* Task brief
Print exactly the lines from the one containing "How do I perform: Click" through the last line of the records below, both included, and nothing else; omit any pictures.

(Dataset entries)
========================================================================

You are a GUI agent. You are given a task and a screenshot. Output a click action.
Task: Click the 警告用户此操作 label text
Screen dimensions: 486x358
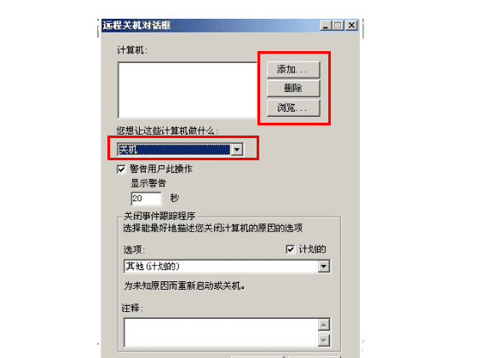[161, 169]
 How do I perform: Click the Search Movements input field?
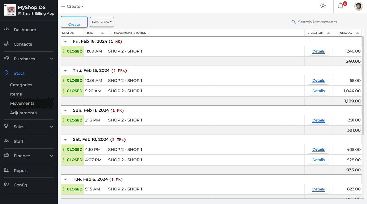[327, 22]
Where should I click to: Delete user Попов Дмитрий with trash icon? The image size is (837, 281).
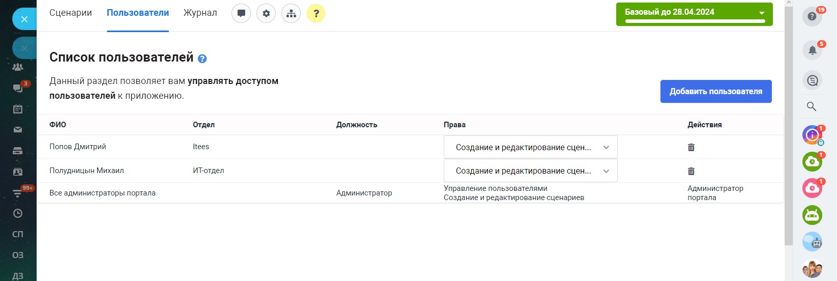pyautogui.click(x=691, y=147)
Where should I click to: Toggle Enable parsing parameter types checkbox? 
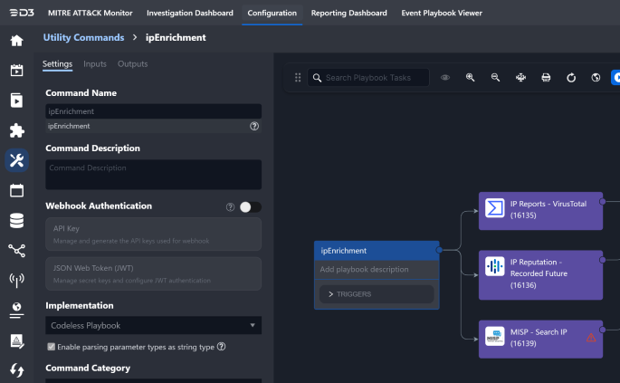pos(52,347)
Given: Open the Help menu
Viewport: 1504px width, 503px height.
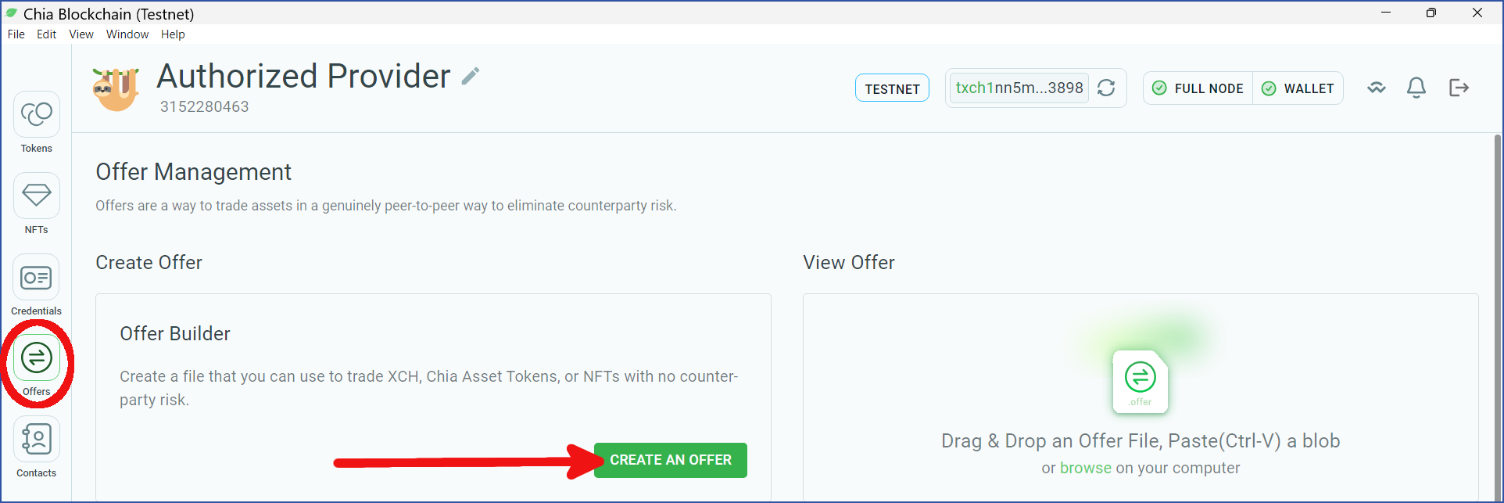Looking at the screenshot, I should click(173, 34).
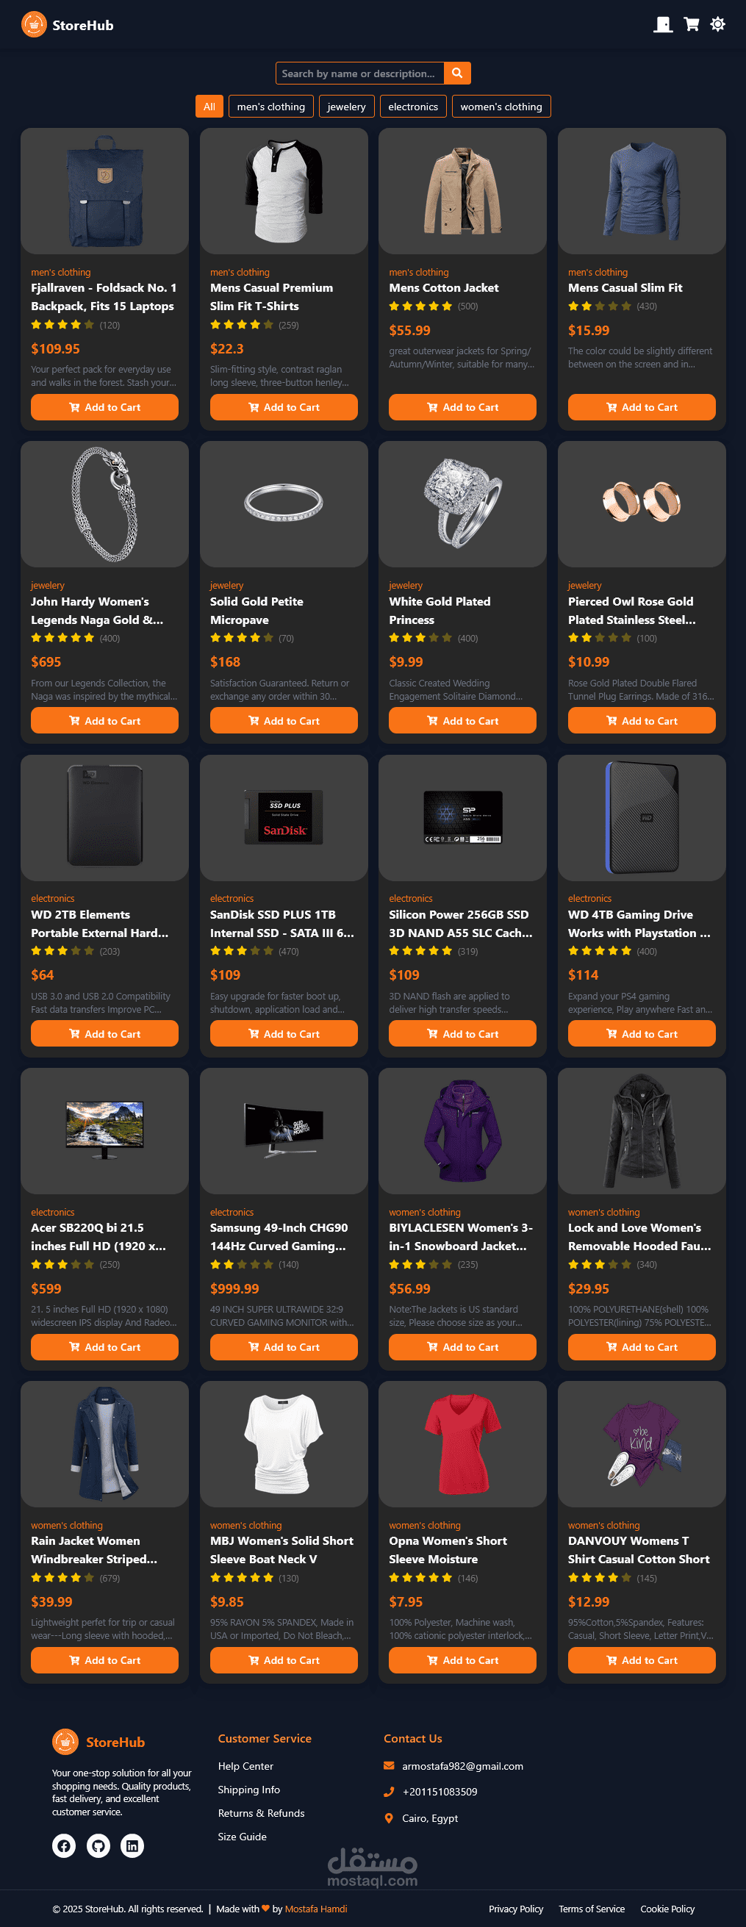Click the orange search magnifier button
This screenshot has width=746, height=1927.
coord(457,73)
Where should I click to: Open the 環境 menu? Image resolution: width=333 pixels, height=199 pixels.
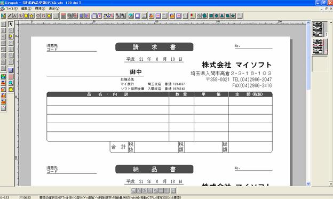click(40, 9)
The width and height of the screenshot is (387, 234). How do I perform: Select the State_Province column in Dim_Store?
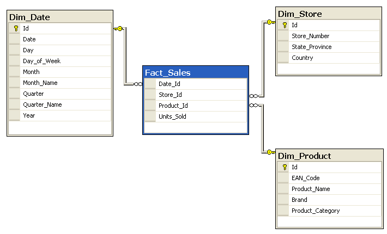tap(311, 47)
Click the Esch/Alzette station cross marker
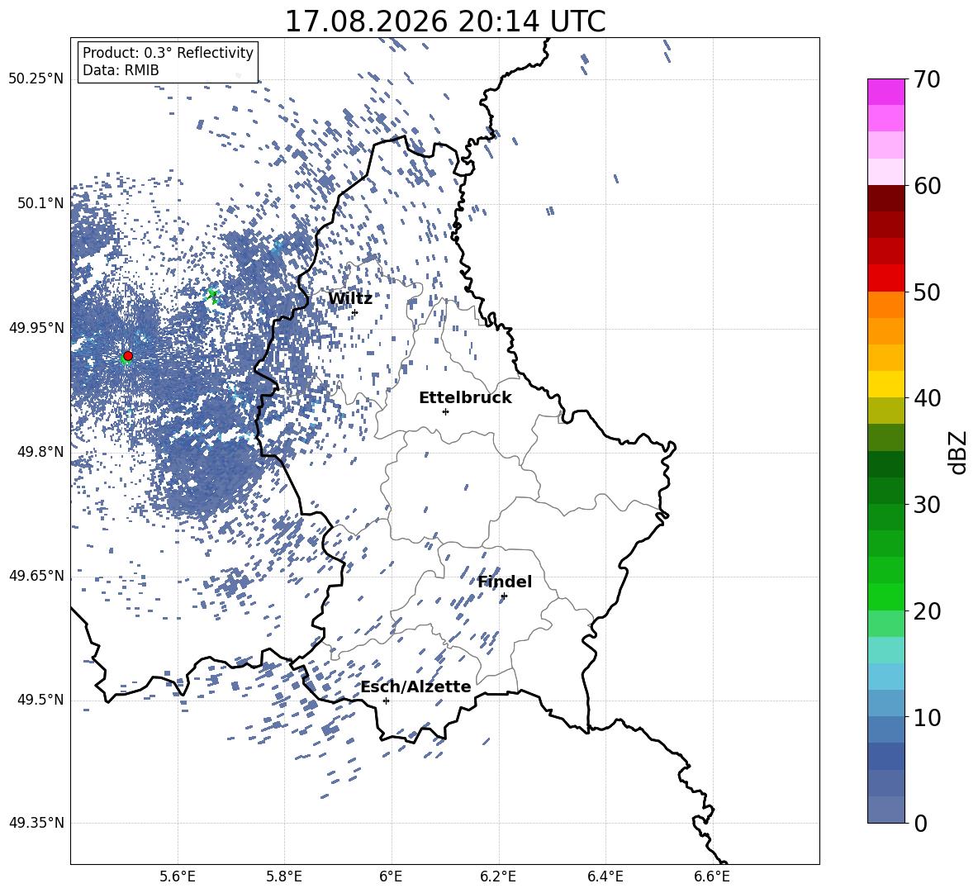 [x=386, y=701]
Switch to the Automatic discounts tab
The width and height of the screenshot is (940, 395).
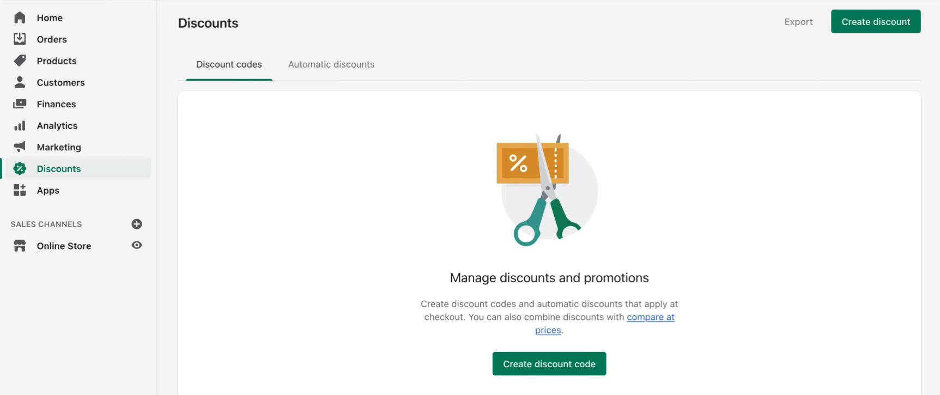pos(331,64)
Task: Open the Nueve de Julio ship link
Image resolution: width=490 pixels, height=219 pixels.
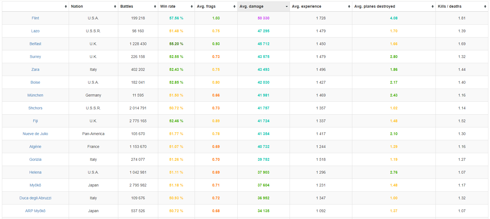Action: click(x=35, y=134)
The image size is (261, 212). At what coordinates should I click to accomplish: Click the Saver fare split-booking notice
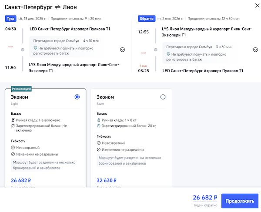coord(130,161)
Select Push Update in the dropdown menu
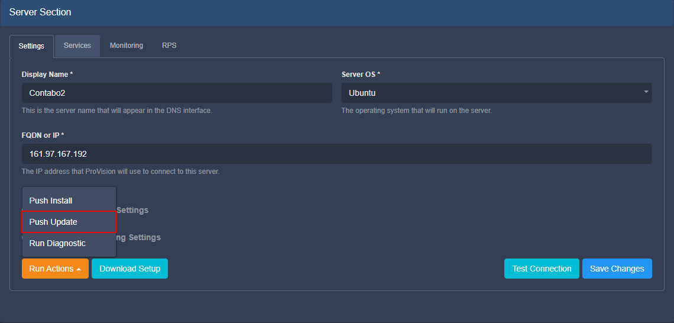The image size is (674, 323). 53,222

========================================================================

* Output for this task
 How do I perform: Click the Search Movements input field?
[327, 22]
Where should I click to: Delete user Попов Дмитрий with trash icon? The image size is (837, 281).
pyautogui.click(x=691, y=147)
Where should I click to: Toggle Enable parsing parameter types checkbox? 
pos(52,347)
Given: Open the Help menu
Viewport: 1504px width, 503px height.
Looking at the screenshot, I should click(173, 34).
Click the orange search magnifier button
This screenshot has width=746, height=1927.
coord(457,73)
Where should I click to: Open the 環境 menu? Image resolution: width=333 pixels, height=199 pixels.
click(40, 9)
The width and height of the screenshot is (387, 234). How do I perform: Select the State_Province column in Dim_Store?
tap(311, 47)
Click the Esch/Alzette station cross marker
 [x=386, y=701]
Switch to the Automatic discounts tab
The width and height of the screenshot is (940, 395).
pos(331,64)
Task: Open the Nueve de Julio ship link
Image resolution: width=490 pixels, height=219 pixels.
Action: click(x=35, y=134)
The image size is (261, 212). At what coordinates should I click to accomplish: Click the Saver fare split-booking notice
coord(130,161)
Select Push Update in the dropdown menu
The image size is (674, 323). 53,222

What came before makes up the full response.